The primary notion behind Bitcoin's design is to enable a censorship-resistant and irreversible payment system.
This peer-to-peer (P2P) network then validates the transaction as valid in the public ledger and commits it to another block in the ledger containing at most 1MB of data. In order to prevent the block from being tampered, the Bitcoin system uses "proof of work"1 to protect its hash chain. Each block contains a pointer to the previous block (creating the "blockchain"), and every miner attempts to create a new valid block by computing partial hash collisions, hoping to find a value less than a dynamically tuned difficulty factor by taking a potential block and modifying various mutable fields until the miner discovers a partial collision that meets the difficulty requirement.
Once a miner discovers a new block, it broadcasts this block over the peer-to-peer network; all other miners then validate the new block and start mining the next block. As a consequence, changing the last n blocks in the ledger requires approximately the same number of hash calculations as creating those n blocks. Each block also contains a transaction that pays a fixed reward to the winning miner, as well as all transaction fees sent in the block. In order to implement a fixed monetary policy, the difficulty factor self-adjusts on regular intervals to limit the block creation rate to one block approximately every 10 minutes, and the block reward halves approximately every four years.
This naturally creates a "Red Queen's Race," which currently causes the Bitcoin network to consume more power than Ireland. When there is potential profit, more miners are incentivized to join the process until the point where nobody makes a profit anymore. For example, a 10x reduction in power consumption per hash for Bitcoin mining would have little real effect on Bitcoin's power consumption. Instead, there would just be 10x as many hash computations needed to produce a block.
A good rule of thumb is that when prices are stable, approximately one-third to one-half of the block reward is sold by miners to pay power bills. This implies that when prices are high, Bitcoin consumes an outrageous amount of power. Any system based on proof-of-work will suffer this fate: If there is profit in mining, the miners will keep using more and more power until there is no more excess profit available. The only way Bitcoin could reduce its power consumption is through a massive collapse in price.
The fixed block size also limits transaction throughput to a trivially small global rate that is approximately three transactions per second. Although transaction fees start low, they can quickly increase when the transaction rate exceeds the global limit—as only those willing to pay increasing auction-based fees see their transactions confirmed. This is what caused the recent spike in Bitcoin transaction costs to a median price of over $30 a transaction. These global volume limits make Bitcoin clearly unsuitable as a public ledger. Nevertheless, a comparable cryptocurrency that supported 300 inexpensive transactions per second could see its global state grow at an untenable 14GB/day of additional storage for every participating node in the network, storage that also needs to be searched to validate transactions.

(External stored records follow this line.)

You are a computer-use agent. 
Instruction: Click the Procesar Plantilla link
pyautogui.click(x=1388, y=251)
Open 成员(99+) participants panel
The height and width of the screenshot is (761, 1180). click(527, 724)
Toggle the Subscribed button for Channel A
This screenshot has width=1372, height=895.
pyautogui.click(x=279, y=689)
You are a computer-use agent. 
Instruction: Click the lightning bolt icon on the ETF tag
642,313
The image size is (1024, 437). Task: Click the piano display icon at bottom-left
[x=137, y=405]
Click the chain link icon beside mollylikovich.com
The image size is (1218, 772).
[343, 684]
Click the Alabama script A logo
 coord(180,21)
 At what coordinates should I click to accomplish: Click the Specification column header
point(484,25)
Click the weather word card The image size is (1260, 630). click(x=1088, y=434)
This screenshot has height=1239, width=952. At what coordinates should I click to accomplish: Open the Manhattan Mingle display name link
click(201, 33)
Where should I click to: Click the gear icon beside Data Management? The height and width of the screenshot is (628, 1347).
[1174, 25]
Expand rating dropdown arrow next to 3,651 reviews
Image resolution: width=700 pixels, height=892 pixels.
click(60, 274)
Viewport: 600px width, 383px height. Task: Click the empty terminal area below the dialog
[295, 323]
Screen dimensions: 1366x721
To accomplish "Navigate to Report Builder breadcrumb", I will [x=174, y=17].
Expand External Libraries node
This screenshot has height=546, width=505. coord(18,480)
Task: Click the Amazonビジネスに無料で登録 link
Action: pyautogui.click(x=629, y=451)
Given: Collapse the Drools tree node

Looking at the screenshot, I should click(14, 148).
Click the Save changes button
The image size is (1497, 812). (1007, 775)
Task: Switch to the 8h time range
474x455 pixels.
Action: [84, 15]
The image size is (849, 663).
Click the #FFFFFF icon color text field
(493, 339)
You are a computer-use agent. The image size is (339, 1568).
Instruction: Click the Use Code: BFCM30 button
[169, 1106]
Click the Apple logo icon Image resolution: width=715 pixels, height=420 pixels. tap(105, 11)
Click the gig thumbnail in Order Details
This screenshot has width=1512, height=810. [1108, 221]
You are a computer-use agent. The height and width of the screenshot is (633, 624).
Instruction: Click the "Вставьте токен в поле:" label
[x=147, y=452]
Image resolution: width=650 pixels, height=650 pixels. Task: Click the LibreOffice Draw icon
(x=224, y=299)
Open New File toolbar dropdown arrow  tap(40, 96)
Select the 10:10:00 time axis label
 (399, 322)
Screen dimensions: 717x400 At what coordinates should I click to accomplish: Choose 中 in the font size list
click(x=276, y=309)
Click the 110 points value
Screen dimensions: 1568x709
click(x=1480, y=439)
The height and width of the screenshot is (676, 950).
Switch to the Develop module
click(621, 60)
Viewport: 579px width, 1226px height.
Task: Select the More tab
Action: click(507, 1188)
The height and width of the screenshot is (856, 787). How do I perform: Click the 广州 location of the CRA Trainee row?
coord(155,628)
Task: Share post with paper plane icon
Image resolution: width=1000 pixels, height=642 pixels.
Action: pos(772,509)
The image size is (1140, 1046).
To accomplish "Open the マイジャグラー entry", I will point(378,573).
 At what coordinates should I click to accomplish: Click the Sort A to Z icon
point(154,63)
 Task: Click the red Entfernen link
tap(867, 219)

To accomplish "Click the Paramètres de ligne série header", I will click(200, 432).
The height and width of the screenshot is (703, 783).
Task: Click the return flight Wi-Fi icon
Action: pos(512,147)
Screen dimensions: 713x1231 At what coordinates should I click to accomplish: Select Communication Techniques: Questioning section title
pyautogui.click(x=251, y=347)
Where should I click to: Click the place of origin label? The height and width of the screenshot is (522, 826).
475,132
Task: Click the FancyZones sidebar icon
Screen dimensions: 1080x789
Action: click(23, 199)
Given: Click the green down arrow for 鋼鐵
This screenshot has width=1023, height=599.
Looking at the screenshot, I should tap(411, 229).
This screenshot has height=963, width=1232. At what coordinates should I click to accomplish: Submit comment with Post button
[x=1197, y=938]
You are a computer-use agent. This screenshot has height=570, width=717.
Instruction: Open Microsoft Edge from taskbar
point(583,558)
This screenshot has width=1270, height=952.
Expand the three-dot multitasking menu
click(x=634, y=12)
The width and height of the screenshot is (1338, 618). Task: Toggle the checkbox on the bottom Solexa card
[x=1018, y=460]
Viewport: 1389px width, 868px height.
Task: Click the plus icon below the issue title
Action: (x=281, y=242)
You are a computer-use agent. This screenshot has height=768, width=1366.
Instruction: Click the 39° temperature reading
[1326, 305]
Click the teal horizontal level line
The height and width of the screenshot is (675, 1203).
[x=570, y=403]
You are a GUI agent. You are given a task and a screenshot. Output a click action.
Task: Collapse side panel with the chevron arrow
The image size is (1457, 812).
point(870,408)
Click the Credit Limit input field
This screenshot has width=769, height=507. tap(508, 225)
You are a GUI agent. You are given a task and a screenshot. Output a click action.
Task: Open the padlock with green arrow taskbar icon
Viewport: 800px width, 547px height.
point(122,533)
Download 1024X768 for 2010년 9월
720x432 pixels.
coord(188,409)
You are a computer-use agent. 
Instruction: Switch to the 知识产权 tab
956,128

Since the original deployment of Bitcoin, a host of other cryptocurrencies has arisen, often by simply modifying the Bitcoin source code and changing a few parameters. These have taken many forms, including faster-committing blocks with a catchy slogan (Litecoin: "Litecoin is silver to Bitcoin's gold."), explicit jokes (Dogecoin), forks that maintain the same history until the date of the fork (Bitcoin Cash), and some notable ideas including an attempt to create a stable reserve of value by reinventing 18th-century banking (Tether) and "programmable money" to create smart contracts (Ethereum).
The primary notion behind Bitcoin's design is to enable a censorship-resistant and irreversible payment system. It is intended that there should be no central authority that can say "thou shalt not" or "thou shouldn't have." The only other analogue in the real world is cash, which is bulky and requires physical presence.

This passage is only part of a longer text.